Acetylcholinesterase Inhibitory and Antioxidant Activity of the Compounds Isolated from Vanda roxburghii

Abstract

Vanda roxburghii has been used in traditional medicine to treat nervous system disorders including Alzheimer’s disease (AD). We reported earlier a high acetylcholinesterase inhibitory and antioxidant activity in the chloroform fraction of this plant. Therefore, this study was designed to explore the compounds with acetylcholinesterase inhibitory and antioxidant activities from the chloroform fraction of Vanda roxburghii. Phytochemical investigation led to the isolation for the first time of a fatty acid ester: methyl linoleate (1), and three phenolics: syringaldehyde (2), vanillin (3), and dihydroconiferyl dihydro-p-coumarate (4) along with the previously reported compound gigantol (5). Among the isolates, vanillin (3) and dihydroconiferyl dihydro-p-coumarate (4) were found to significantly inhibit the activity of acetylcholinesterase, scavenge the free radicals, exhibit the reducing power and total antioxidant activity, and effectively reduce the peroxidation of lipid.
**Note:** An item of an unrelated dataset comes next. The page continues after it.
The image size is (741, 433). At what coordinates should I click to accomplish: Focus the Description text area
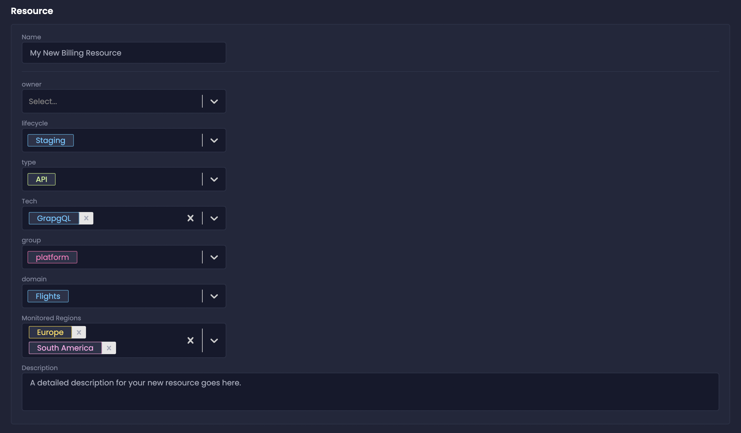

Gigantol (5) and syringaldehyde (2), despite lacking the activity against acetylcholinesterase, exhibited antioxidant activity. Among the compounds, gigantol (5) appeared to be the most potent antioxidant. These findings revealed that V. roxburghii contained compounds with potential acetylcholinesterase inhibitory and antioxidant activity, which support its traditional use in the treatment of AD.